In previous studies, the relationship between the oxidative and antioxidant mechanisms and the severity of pneumonia has been evaluated.^9,10 In our study, when the CAP cases were evaluated as high risk and low risk according to the PSI scores, significantly lower values were detected in the high-risk group in terms of the NT (p = 0.047). However, the AUC did not show statistical significance in the ROC analysis (AUC = 0.634; p = 0.082). Therefore, it is not possible to determine a cut-off value that would distinguish the high risk. There were no statistically significant differences in the TT, D, and indexes 1, 2, and 3. However, the NT was lower in the patient group than in the control group, in the survivors group than in the mortality group, and in the high-risk group when compared to the low-risk group. This suggested that the NT may be a promising parameter both as a diagnostic and a prognostic marker in CAP patients.

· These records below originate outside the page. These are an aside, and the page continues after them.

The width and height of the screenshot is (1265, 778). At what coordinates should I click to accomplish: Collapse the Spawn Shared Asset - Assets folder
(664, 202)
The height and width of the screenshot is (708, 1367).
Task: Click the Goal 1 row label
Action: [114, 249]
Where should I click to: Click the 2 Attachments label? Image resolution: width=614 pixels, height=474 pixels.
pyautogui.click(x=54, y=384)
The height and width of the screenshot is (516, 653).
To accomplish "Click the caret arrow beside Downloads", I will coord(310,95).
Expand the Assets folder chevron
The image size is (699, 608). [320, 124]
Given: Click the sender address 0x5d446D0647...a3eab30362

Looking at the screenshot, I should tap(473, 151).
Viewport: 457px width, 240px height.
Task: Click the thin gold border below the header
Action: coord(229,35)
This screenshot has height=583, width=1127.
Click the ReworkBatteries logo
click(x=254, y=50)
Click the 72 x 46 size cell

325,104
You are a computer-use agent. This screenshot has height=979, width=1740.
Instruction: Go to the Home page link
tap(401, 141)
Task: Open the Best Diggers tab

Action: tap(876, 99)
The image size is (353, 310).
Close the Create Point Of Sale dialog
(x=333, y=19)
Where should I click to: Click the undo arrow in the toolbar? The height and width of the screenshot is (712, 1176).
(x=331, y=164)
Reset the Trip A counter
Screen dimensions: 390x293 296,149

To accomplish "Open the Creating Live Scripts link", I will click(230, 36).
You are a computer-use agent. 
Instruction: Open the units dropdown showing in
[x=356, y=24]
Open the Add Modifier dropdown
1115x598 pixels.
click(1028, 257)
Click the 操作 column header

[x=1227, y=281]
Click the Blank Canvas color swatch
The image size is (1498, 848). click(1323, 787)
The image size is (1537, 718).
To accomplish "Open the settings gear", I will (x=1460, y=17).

When the correlations between the staging systems used as prognostic indicators in the clinical approach (PSI, CURB65, and CRB65), the prognostic biomarkers (PCT, CRP, and lactate), and the TDH parameters discussed here were evaluated, it was seen that the NT and TT correlated with the staging systems and the CRP (Table 5). It was also seen that the TT correlated with the PCT and the D correlated with the CURB65, although weakly (Table 5). It is difficult to say whether the TDH parameters alone can be used in place of these staging systems. However, new studies with larger patient numbers may provide an approach to this area.

Conclusion

In this study, the oxidative stress in CAP was quantified using biomarkers of TDH, whose levels can be obtained by easy, inexpensive, and automated techniques. According to the control group, the differences in the patient group suggest that these biomarkers will contribute to the diagnosis of CAP. However, studies with patient groups in which the severity classes are more homogeneous may produce stronger results. In addition, we believe that the thiol compound may be a guide for the CAP severity, due to the low levels of NT in the high-risk group and the correlations between the NT and TT and the PSI, CRB65, and CURB65. Finally, we think that index 1 (D/NT) may be a good indicator of TDH. In particular, we think that studies with higher series should be performed on index 1 and pneumonia severity relation.